The emergence of RNA interference (RNAi) therapies, such as lumasiran, has significantly advanced PH1 management. Lumasiran inhibits glycolate oxidase, reducing glyoxylate and subsequent oxalate production. Clinical trials have demonstrated substantial reductions in plasma oxalate (POx), with mild adverse effects.
In dialysis-dependent patients, managing oxalate burden is particularly challenging, and treatment outcomes are influenced not only by pharmacologic response but also by dialysis access and intensity. This case highlights the clinical course of a PH1 patient treated with lumasiran under the constraints of Brazil’s public health system (SUS), which limits dialysis frequency.
This report describes the clinical response to lumasiran in an adult PH1 patient undergoing hemodialysis. Diagnosis was confirmed via genetic testing (heterozygous mutation p.Gly170Arg, pyridoxine-responsive and p.Lys12Argfs*34 genotype). Lumasiran was administered according to approved dosing protocols at 3 mg/kg monthly for four months, followed by quarterly maintenance doses.
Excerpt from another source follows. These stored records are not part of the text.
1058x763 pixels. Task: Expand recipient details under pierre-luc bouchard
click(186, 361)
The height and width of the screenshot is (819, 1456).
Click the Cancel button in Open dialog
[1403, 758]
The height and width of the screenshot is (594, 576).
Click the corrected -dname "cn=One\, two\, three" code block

The patient was monitored over a 12-month period, with assessments including Plasma oxalate (POx) levels, cardiac function via echocardiography and treatment tolerability. Pyridoxine therapy was continued throughout.
Cardiac evaluations revealed preserved systolic function with mild structural changes, notably left atrial enlargement and ventricular hypertrophy. Initial echocardiograms showed severe hypertrophy, while follow-up exams indicated stability or slight improvement.
POx levels dropped sharply after lumasiran initiation (<5 μmol/L), but subsequently rebounded and remained elevated. Table 1 summarizes POx progression:
PH1 patients often require intensified dialysis—up to six sessions per week—to manage oxalate burden. However, Brazil’s public health system (SUS) covers only three weekly sessions, with a fourth allowed in specific cases. This patient received four sessions per week, a frequency likely insufficient to prevent systemic oxalosis.
In resource-limited settings, where access to intensive dialysis and liver transplantation is restricted, RNAi therapies like lumasiran offer a promising alternative due to their ease of administration and potential to improve outcomes. Although POx initially declined with lumasiran, levels later rose, suggesting POx alone may not reliably indicate treatment success in patients with systemic oxalosis.
This case illustrates the limitations of relying solely on plasma oxalate (POx) to assess treatment efficacy in dialysis patients with systemic oxalosis. The patient received four dialysis sessions per week—above the SUS standard of three, yet still below the intensity often required in PH1. These findings underscore the need for individualized dialysis strategies and support the role of RNAi therapies in mitigating disparities in care delivery. In resource-limited settings, optimizing treatment outcomes requires not only access to novel therapies but also systemic improvements in dialysis infrastructure.